Мой смех вызвал на лице старосты негодующее выражение.

— Вам лишь бы праздновать, — отсмеявшись, пояснил я. — Сидели бы тихо. Не шумели. Внимания не привлекали. Глядишь, успокоилась бы ваша птица-огневица.

Но Томила лишь покачала головой.

— Разобраться с ней надобно, Ловчий, — после краткого размышления, сказала она. — Найти и успокоить раз и навсегда, пока никто не погиб.

Хотел было ответить, что погибла уже Мария ваша, которую глупые деревенские бабы отдали кикиморам на блюдечке с голубой каёмочкой. Но потом глянул в глаза Томилы, усталые и печальные.

— Я не ищу работу, — кисло произнёс я, чувствуя себя при этом ужасно.

Дело было даже не в людях, относительно тёплом приёме и пресных ватрушках старосты. Мне отчего-то сделалось жаль именно Жар-птицу.

Кот потёрся о мои ноги под лавкой. Ткнулся головой под колено так, чтоб я почувствовал. Будто просил не отказывать в помощи. Странное дело, мой варгин, который так возмущался этими болотами и стремился поскорее переправиться на другую сторону Быстринки, с готовностью хотел задержаться и помочь.

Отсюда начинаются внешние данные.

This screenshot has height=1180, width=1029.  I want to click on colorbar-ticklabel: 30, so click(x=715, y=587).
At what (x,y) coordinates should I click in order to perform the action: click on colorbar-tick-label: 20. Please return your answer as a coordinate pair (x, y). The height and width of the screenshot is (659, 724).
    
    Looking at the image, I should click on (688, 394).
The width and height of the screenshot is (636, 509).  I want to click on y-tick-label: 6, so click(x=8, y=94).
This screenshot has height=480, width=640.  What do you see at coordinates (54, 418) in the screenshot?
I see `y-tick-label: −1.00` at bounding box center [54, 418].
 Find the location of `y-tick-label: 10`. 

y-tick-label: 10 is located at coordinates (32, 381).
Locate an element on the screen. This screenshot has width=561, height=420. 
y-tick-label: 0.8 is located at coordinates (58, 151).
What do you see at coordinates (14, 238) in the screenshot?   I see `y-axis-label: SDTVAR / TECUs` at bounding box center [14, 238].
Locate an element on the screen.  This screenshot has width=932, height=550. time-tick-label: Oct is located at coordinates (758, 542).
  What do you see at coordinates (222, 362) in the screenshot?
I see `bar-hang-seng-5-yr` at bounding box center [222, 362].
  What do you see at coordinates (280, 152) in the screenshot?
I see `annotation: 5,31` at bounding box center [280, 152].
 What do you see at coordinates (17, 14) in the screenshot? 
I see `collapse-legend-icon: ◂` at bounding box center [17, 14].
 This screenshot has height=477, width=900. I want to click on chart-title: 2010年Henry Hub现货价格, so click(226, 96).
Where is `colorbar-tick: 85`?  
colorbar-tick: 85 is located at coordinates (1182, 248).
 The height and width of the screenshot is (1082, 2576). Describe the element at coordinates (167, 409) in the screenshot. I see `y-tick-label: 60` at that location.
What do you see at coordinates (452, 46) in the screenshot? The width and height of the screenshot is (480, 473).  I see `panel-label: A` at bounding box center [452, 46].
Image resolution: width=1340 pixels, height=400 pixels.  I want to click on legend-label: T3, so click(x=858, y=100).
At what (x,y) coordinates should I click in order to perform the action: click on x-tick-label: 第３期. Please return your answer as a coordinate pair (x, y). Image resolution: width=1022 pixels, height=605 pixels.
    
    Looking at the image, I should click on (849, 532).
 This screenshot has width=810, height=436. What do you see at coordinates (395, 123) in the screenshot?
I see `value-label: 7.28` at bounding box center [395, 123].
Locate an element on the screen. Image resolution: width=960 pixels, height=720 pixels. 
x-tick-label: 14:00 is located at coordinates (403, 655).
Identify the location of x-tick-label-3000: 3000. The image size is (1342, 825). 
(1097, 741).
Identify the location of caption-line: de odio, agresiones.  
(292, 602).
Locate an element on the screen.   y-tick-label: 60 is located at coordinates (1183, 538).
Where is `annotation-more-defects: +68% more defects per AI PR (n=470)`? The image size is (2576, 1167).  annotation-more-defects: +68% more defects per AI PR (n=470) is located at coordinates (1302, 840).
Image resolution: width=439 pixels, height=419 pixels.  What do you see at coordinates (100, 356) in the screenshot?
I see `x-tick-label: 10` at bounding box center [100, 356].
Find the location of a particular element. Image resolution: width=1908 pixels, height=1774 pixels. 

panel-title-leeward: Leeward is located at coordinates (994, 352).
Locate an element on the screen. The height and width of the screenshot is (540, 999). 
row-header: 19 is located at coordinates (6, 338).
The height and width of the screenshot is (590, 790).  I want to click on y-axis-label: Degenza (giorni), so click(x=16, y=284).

— Мы заплатим, сколько велишь, — без особой надежды сказала Томила. — Помоги защитить деревню, Лех. Прошу тебя.

И тогда я вздохнул. И кивнул, соглашаясь.


Мария. Глава 3


Клочья тумана мрели промеж облысевших зарослей в зыбком, рассветном воздухе. Кустарник в этой части леса был невысокий, но путанный и колючий. Я пару раз цеплялся за него рукавом. Кот семенил впереди, разнюхивая путь на узких звериных тропинках неизвестной чащобы. Усы его топорщились, а шерсть на спине так и играла волнами.

То и дело под ногами хлюпала влажная почва. Я всё ждал, когда сапоги мои пропустят воду, отяжелеют и застудят ноги, но пока обувь справлялась. Что ни говори, а добротные сапоги для Ловчего зачастую важнее зачарованного меча.